禁書庫に着いたところで、草吉は怪書の棚を背に、琴緒と文子に向き直った。
「この怪書なのですが、古本の査定をしているときに気付いたら手にしていたんです」
「気付いたら手に?」
琴緒が一部分を繰り返して言うと、草吉は苦笑しつつ頷いた。
「あまりにも突然のことで驚愕しましたが、今すぐ逃げるような素振りは見せなかったので、取り敢えず栞を挟んで鎮めました」
「吃驚してる割には、しっかり必要なことはしてるよねー」
文子がやや呆れたように言った。
「中身はやっぱり白紙なんですか?」
琴緒が尋ねると、草吉は首肯した。
「今までの怪書と同様に中身が白紙、または何か書いてあるが文字でも絵でもない、という部分は同じです。ですが、今回三日続けて現れた怪書は、妙に大人しくあっさり捕まる、そして毎日現れるという今までと違う点があります」
「それでもって、琴緒ちゃんの前に現れたんだよね」
文子の言葉を受けて、草吉は琴緒の顔を見る。
「そうなんです。吾妻さんは怪書に好かれているんでしょうか…?」
「うーん…いえ、心当たりは全くないので、偶然だと思います」
むしろ偶然出会って欲しい、と願いつつ琴緒は言った。
「まあ、今はそう考えることしか出来ないよね。…うーん」
文子はそこで一度唸ったあと、再び口を開く。
「何か、怪書に遊ばれている感じがするんだよねー」
「遊ばれている…言われてみれば確かに……」
草吉の言葉と同じことを琴緒は思った。消えたかと思えばあっさり捕まる怪書に、おちょくられている気がする。

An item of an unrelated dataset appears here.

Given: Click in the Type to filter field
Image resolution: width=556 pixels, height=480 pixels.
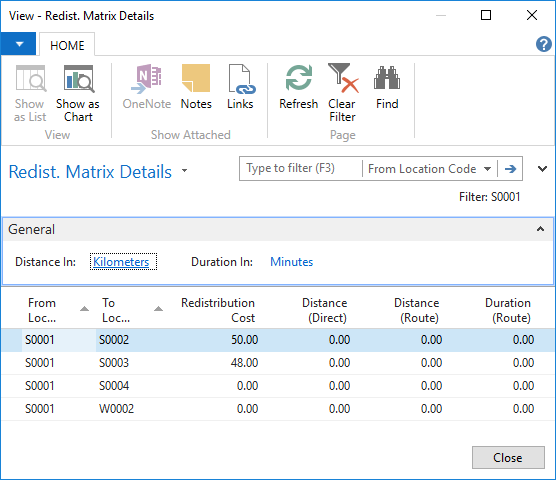Looking at the screenshot, I should [x=301, y=168].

「とにかく、怪書は未だに分からないことだけが分かった気がします。今回の怪書については、しっかり記録を取っておきますね」
草吉は琴緒と文子にそう言った。それからはいつもと同じように、何事もなく各自の業務についたのであった。
◆
――結局、その翌日から琴緒ら三人は業務中ずっと怪書が現れないか注意していたが、それは徒労に終わった。そして翌日も、翌々日も同じように身構えていたが、それからはぱったりと現れなくなってしまったのである。
それはまるで、怪書に遊ばれているかのようであった。